▶ Data:
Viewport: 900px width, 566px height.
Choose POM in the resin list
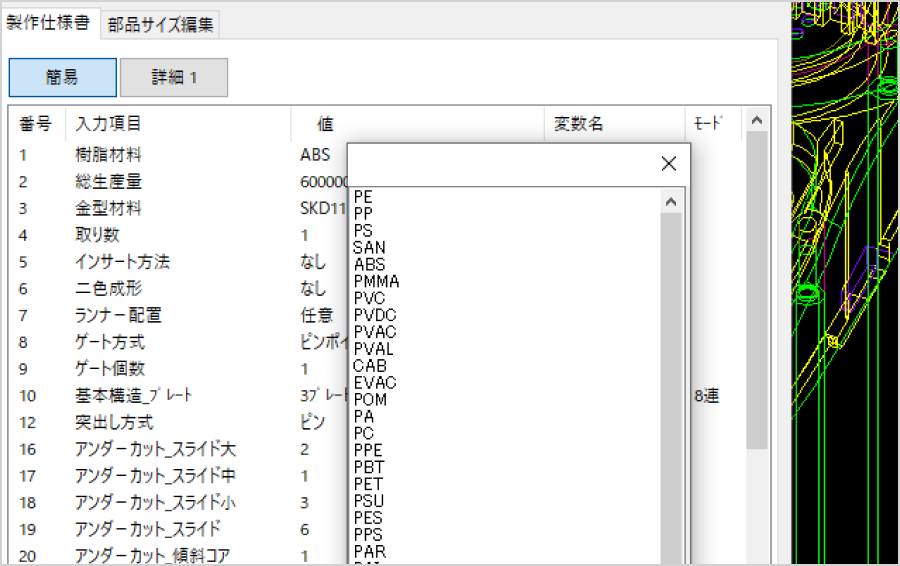click(370, 399)
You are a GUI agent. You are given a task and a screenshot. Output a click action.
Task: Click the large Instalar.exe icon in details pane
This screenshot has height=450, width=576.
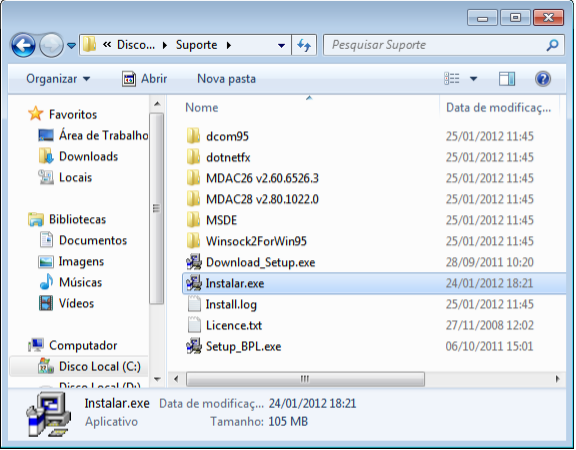(48, 414)
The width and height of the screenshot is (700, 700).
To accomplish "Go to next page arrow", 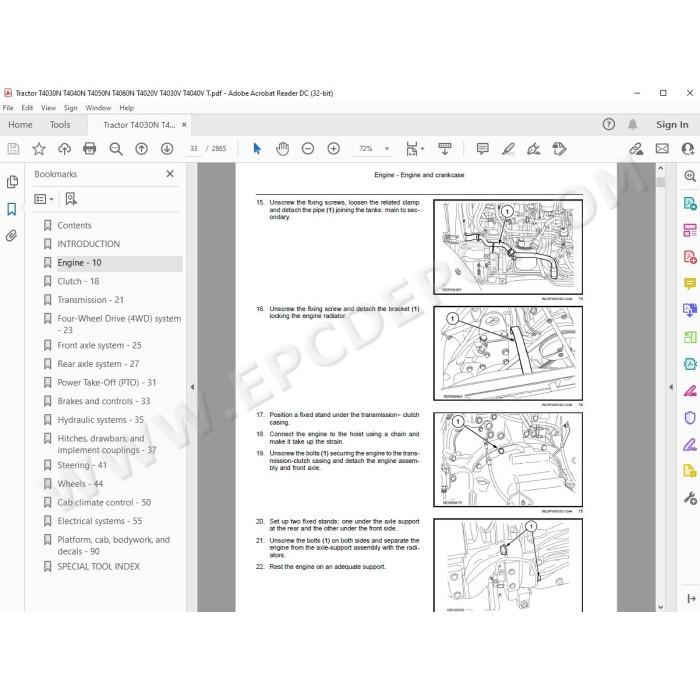I will pos(167,149).
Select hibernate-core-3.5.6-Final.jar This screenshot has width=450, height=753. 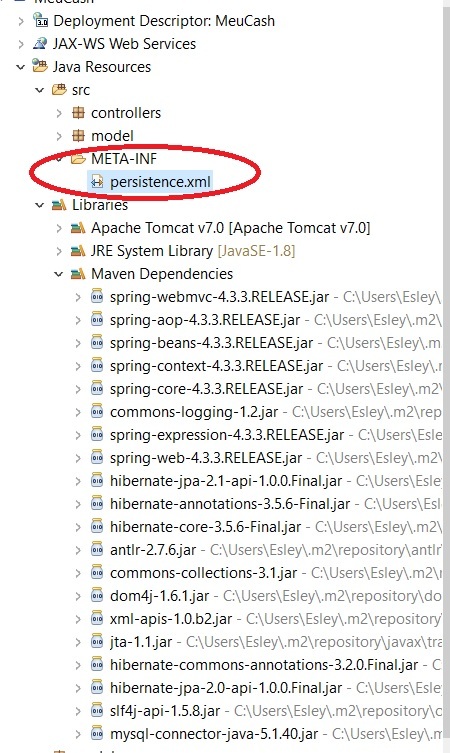(206, 527)
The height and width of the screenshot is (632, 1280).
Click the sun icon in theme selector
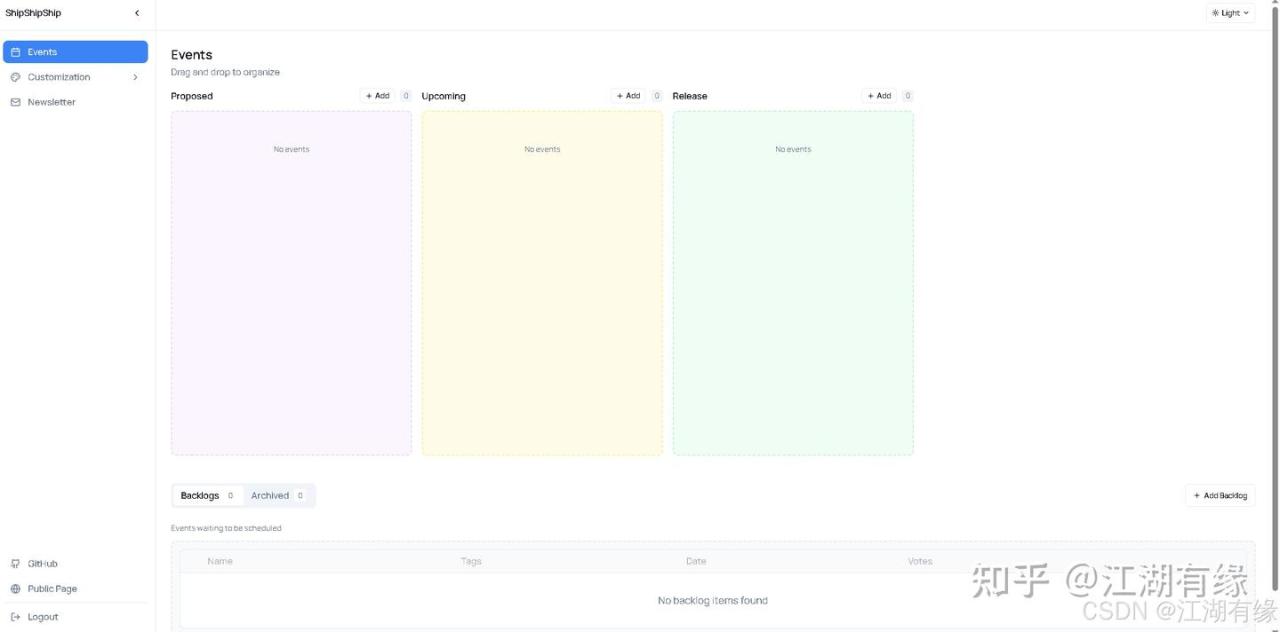pyautogui.click(x=1215, y=13)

▶ Required action:
Leave the pictures out and retype only the lines from the line with "The height and" through the final line of the material, both ends included, word for word.

▶ Solved problem:
The height and width of the screenshot is (632, 1280).
Click the sun icon in theme selector
pyautogui.click(x=1215, y=13)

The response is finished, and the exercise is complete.